Poucos indicadores macro têm o histórico da curva de juros. E poucos são tão mal-usados. Vamos separar o que a evidência mostra do que o pânico de manchete sugere.
A crença: inverteu, corre pro caixa
A curva de juros normal é ascendente: títulos de prazo mais longo pagam mais que os de prazo curto, compensando o risco do tempo. Quando ela inverte — juros curtos acima dos longos, tipicamente medido pelo spread 2 anos vs 10 anos (2s10s) ou 3 meses vs 10 anos — o mercado está dizendo que espera cortes de juros à frente, o que historicamente antecede desaceleração econômica.
A leitura simplista vira: “inverteu = recessão = vender ações já”. O problema está no “já”.
A evidência: um alerta de 6 a 18 meses, não um gatilho
Os estudos clássicos de Estrella e Mishkin, e as séries da Quantpedia, mostram que a inversão precede recessões com notável consistência — mas com um atraso longo e variável, tipicamente entre 6 e 18 meses. E aqui mora a armadilha: nesse intervalo entre a inversão e a recessão, as ações historicamente continuam subindo com frequência, às vezes de forma expressiva.

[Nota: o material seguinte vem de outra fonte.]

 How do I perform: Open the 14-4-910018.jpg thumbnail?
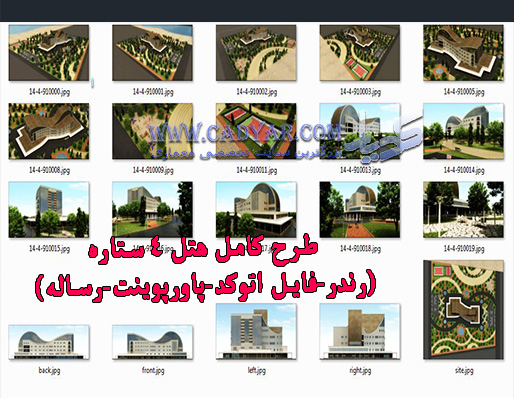coord(360,209)
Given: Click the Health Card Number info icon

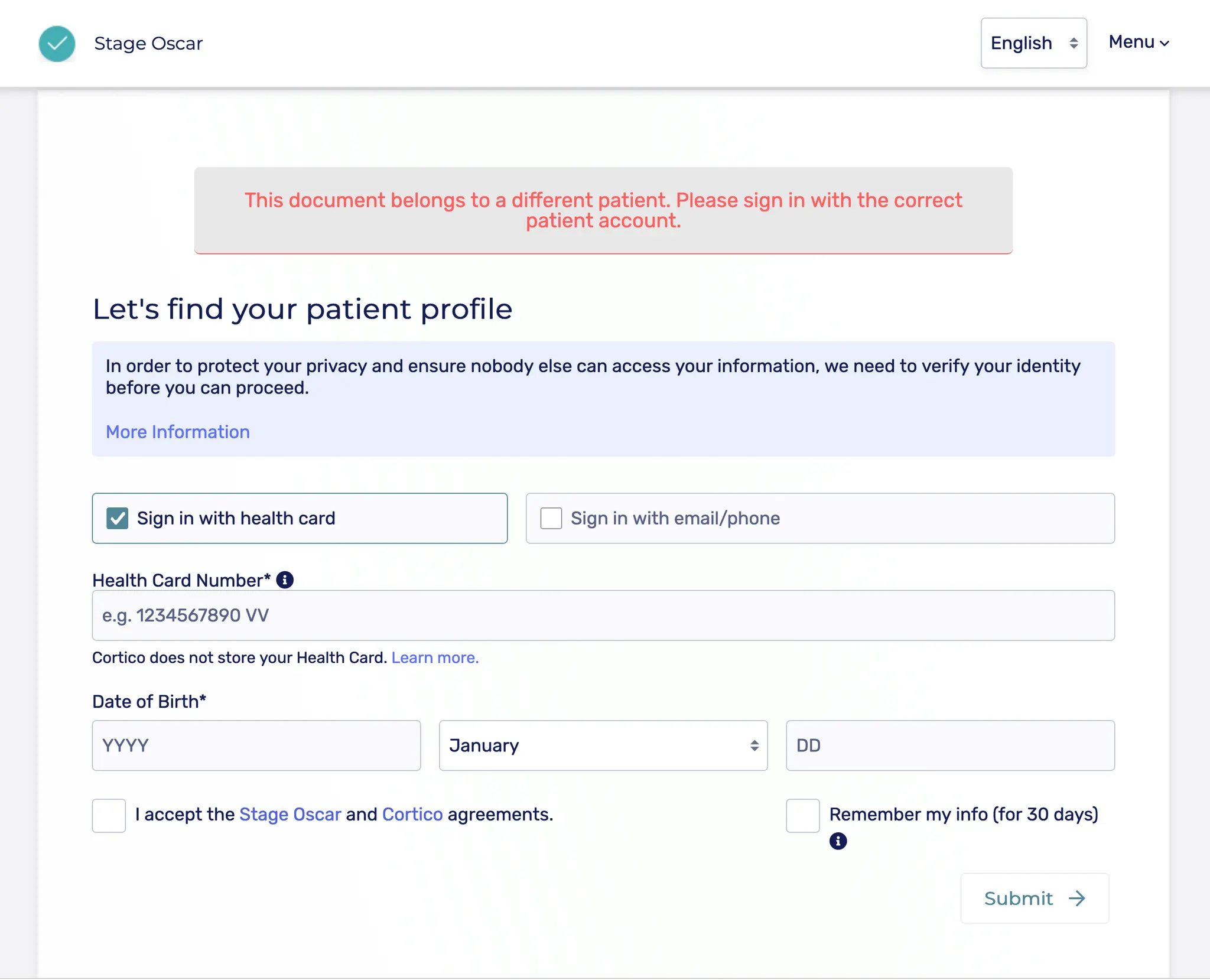Looking at the screenshot, I should (x=285, y=580).
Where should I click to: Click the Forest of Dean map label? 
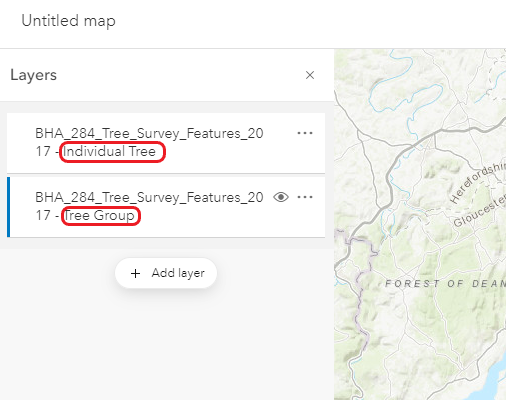pyautogui.click(x=445, y=284)
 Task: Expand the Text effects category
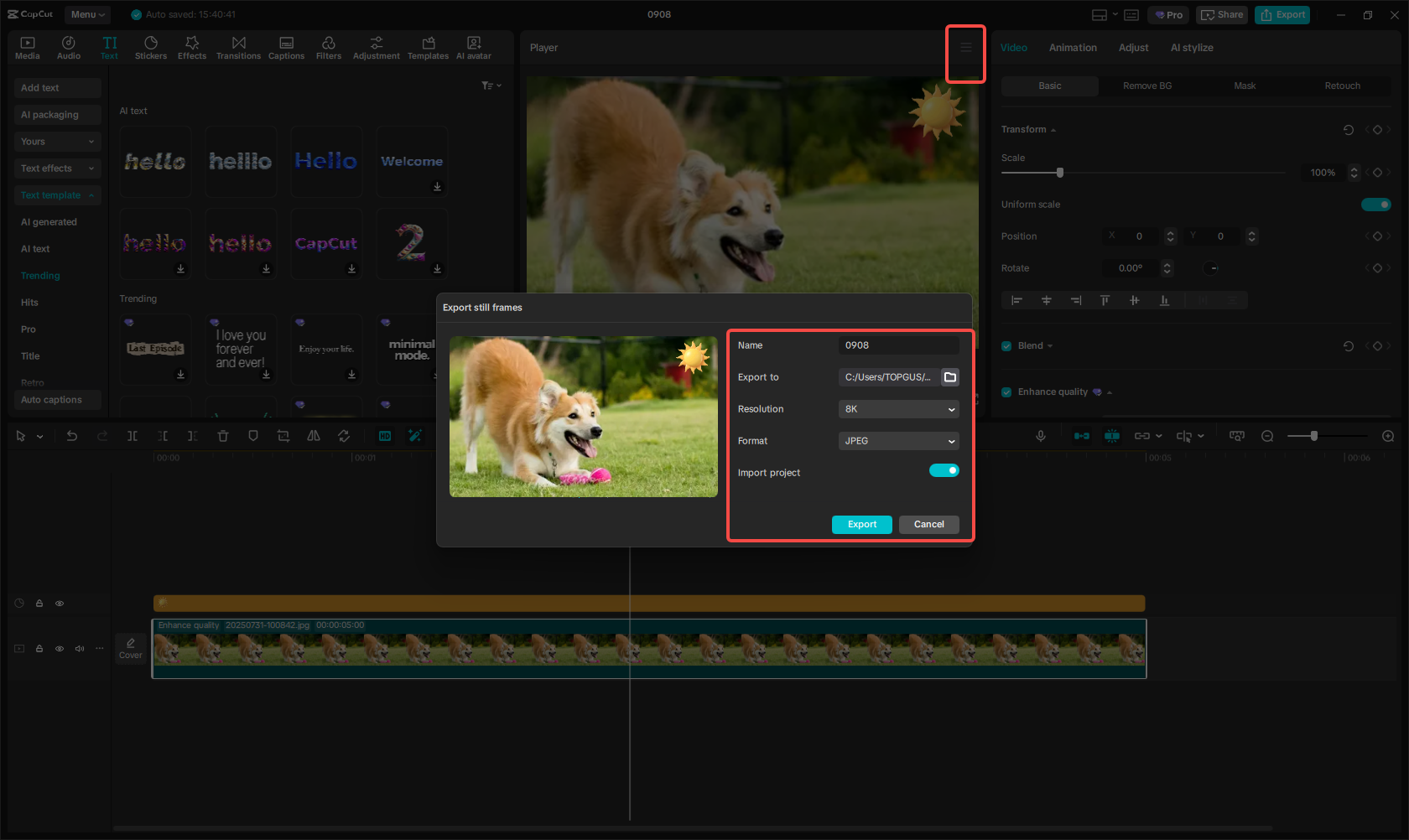[x=57, y=169]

Ou seja: quem vendeu tudo no dia da inversão muitas vezes ficou de fora de uma das melhores fases do ciclo — e ainda teve que decidir quando voltar. O sinal é sobre regime futuro, não sobre o preço de amanhã.
Por que sozinha ela engana
Três motivos para não operar a curva isoladamente:
- Atraso variável. “6 a 18 meses” é uma janela enorme para quem precisa decidir posição hoje.
- Dados revisados. Sinais macro sofrem de look-ahead bias em backtests: PIB, inflação e emprego são revisados meses depois. Sem dados point-in-time (vintage), o backtest mente — a diferença pode chegar a 1-3% ao ano em estratégias macro.
- Falsos positivos. Nem toda inversão vira recessão profunda, e distorções técnicas (compra de títulos longos por bancos centrais) podem inverter a curva sem o sinal econômico clássico.
A pesquisa é clara: combinar a curva com sinais de volatilidade (VIX), tendência de preço e amplitude de mercado num ensemble reduz drasticamente os falsos sinais frente ao indicador isolado.
O veredito: como usar a curva de juros
Use a curva como o que ela é — um indicador de regime de risco de médio prazo, não um gatilho de timing:
- Trate a inversão como um sinal para aumentar a vigilância e os hedges, não para zerar a carteira.
- Espere a confirmação por tendência de preço (ex.: o índice perder a média de longo prazo) antes de reduzir exposição de fato.
- Encaixe-a num filtro de regime com múltiplos sinais, sempre com dados vintage no backtest.
A curva de juros invertida sempre prevê recessão?
Tem um histórico forte, mas não é infalível. Houve inversões seguidas de desaceleração branda e casos em que fatores técnicos distorceram a curva. É um dos melhores sinais antecedentes que existem — o que não é o mesmo que ser perfeito.
Quanto tempo depois da inversão vem a recessão?
Historicamente entre 6 e 18 meses, com grande variação. Esse atraso longo é justamente o que torna a curva inútil como gatilho de venda imediata e útil como alerta de regime de médio prazo.
Qual spread devo acompanhar, 2s10s ou 3m10s?
Ambos são usados. O 10 anos menos 3 meses costuma ter leve vantagem preditiva em alguns estudos; o 2s10s é o mais citado pela mídia. O ideal é olhar mais de um e dar peso à persistência da inversão, não a um toque pontual no zero.
Referências
- Estrella, A.; Mishkin, F. (1996). The Yield Curve as a Predictor of U.S. Recessions. Fed de Nova York.
- Quantpedia. Avoid Equity Bear Markets with a Market Timing Strategy (Parts 1–3).
- Macrosynergy. Point-in-Time Economics and Financial Market Forecasting.